Free Community College is off the federal table, says Jill Biden 

Free Community College
Jill Biden

Jill Biden, the first lady, expressed that the administration will not be able to procure free community college for Americans. Thereby, implying that a key factor of President Biden’s economic programme will no longer continue. Biden’s Build Back Better programme included two years of free community college for all qualifying students. It was a remarkable effort for the first lady, who is a veteran community college professor.

The first lady’s symbolic legislative idea was off the table inside a massive social spending package that has toiled to gain the acceptance of all senators who caucus with the Democrats. However, Jill Biden spoke to a summit of community college officials on Monday and reiterated what her husband had already started. The proposal certainly had no future in the package that Democrats are attempting to save.

Real Lesson

“One year ago, I told this group that Joe, my husband Joe, was going to fight for community colleges,” she said at the Community College National Legislative Summit in Washington. “But Joe has also had to make compromises. Congress hasn’t passed the Build Back Better legislation — yet. And free community college is no longer a part of that package.”

“We knew this wouldn’t be easy,” Biden said. “Still, like you, I was disappointed. Because, like you, these aren’t just bills or budgets to me, to you, right? We know what they mean for real people, for our students.”

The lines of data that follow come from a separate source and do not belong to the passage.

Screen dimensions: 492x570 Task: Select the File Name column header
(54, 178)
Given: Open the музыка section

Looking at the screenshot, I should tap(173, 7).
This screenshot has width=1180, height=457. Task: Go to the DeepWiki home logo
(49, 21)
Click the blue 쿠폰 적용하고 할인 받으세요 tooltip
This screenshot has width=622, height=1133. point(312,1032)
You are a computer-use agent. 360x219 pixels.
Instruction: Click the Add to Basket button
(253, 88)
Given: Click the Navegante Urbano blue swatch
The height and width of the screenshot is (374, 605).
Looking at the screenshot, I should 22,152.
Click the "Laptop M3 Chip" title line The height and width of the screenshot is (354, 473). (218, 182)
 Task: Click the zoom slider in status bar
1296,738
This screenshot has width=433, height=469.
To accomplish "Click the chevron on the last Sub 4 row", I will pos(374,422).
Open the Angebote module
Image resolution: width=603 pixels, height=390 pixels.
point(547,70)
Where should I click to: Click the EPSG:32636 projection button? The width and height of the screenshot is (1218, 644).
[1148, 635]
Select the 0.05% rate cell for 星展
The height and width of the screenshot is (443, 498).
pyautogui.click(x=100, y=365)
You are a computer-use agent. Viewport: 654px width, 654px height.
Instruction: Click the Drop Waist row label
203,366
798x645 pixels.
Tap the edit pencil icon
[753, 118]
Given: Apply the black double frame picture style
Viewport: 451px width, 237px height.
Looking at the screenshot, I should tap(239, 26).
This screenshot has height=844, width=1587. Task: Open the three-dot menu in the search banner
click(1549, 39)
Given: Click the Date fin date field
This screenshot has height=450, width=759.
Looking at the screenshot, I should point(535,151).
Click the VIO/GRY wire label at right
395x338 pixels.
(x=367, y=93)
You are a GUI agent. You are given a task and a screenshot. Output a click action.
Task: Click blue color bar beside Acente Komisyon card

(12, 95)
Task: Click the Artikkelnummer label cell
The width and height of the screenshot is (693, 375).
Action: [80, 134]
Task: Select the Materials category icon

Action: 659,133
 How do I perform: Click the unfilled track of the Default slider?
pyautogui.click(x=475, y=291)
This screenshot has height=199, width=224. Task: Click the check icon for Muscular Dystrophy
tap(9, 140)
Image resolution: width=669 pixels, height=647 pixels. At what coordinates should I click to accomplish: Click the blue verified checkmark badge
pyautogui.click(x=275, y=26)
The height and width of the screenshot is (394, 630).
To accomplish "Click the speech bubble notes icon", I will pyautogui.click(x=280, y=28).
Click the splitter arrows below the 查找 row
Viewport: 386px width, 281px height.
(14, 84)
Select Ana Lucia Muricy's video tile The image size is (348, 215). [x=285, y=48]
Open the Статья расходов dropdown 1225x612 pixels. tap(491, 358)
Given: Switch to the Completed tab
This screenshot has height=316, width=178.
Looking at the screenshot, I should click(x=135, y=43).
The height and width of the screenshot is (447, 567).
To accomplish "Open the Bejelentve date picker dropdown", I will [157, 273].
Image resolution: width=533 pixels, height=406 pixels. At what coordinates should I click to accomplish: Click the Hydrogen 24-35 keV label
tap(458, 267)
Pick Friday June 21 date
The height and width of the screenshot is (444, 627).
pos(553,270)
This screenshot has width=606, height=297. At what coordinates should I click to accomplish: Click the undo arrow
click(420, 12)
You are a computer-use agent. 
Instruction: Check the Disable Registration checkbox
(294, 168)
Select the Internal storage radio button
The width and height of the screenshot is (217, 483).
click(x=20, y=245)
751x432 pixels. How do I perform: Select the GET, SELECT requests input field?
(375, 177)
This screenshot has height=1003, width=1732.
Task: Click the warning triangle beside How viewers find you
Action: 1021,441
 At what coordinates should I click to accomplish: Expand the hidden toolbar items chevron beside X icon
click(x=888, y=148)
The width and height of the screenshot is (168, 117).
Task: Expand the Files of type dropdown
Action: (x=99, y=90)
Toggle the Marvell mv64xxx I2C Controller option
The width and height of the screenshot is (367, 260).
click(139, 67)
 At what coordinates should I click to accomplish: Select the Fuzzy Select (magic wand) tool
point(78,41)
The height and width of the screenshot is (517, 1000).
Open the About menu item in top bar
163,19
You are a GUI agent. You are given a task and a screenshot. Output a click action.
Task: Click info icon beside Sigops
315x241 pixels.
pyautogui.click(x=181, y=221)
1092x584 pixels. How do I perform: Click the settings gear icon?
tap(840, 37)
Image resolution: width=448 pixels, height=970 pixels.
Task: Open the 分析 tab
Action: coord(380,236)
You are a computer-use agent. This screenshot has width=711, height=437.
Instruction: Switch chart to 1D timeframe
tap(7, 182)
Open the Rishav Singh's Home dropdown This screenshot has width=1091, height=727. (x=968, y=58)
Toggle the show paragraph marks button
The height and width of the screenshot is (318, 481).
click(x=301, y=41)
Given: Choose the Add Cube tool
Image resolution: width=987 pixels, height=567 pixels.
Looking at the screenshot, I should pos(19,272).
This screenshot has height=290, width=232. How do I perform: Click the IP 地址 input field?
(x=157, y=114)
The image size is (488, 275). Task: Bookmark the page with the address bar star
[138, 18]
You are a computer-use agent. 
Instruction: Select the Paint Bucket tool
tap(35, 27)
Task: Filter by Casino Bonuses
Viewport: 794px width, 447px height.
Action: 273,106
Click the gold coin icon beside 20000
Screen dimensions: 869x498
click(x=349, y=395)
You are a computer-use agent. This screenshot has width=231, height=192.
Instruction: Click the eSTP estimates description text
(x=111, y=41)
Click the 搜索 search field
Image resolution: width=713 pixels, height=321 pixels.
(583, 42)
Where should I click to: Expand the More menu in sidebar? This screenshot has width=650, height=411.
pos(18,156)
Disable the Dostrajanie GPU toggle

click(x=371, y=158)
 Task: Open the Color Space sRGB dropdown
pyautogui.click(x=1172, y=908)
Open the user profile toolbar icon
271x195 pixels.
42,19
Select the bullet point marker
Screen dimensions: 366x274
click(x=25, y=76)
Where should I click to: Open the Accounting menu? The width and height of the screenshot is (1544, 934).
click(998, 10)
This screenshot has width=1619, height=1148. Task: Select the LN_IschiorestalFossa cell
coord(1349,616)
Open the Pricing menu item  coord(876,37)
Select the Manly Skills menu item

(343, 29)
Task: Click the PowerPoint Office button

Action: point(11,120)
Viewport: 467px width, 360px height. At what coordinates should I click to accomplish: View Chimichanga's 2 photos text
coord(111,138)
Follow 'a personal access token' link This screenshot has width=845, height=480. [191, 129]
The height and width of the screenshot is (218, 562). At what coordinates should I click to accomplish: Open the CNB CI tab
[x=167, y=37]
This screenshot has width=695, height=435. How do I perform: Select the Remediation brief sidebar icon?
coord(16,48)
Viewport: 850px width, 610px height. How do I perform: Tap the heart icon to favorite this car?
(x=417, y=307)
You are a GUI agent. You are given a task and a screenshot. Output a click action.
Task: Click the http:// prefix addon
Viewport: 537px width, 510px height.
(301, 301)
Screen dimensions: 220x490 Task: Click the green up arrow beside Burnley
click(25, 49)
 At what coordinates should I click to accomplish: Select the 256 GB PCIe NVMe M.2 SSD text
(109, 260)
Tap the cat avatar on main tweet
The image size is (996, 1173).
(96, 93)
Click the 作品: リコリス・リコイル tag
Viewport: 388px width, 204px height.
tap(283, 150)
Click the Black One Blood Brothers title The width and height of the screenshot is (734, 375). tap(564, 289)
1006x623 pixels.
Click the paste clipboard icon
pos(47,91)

And then she added: “It was a real lesson in human nature that some people just don’t get that.”

Biden’s free community college plan was an initial version of Build Back Better. It would have contributed $45.5 billion to cover the expense of two years of tuition and fees for eligible students at community colleges in partaking states and qualified Tribal Colleges and Universities. The financing was to last five years, after which there would be a reduction of 5% each year. The federal part of the maintenance was to be 100% for the first year of the programme, with no state contribution necessary. Later on, the federal/state split would have shifted to 95/5, 90/10, 85/15, and 80/20 in succeeding years.

However, the president has all but abandoned the proposal. Thus, telling reporters in January that he doubts that free community college would a part of a revised spending plan. Moreover, high dropout rates and poor outcomes at some of the schools were reasons by critics of the community college concept. Fewer than 40% of community college students acquire a degree within six years.

The end of a federal plan to make community college tuition-free certainly does not suggest that the program ended in roughly 20 states that were to deliver numerous arrangements of what commonly refers to as “Promise” programmes.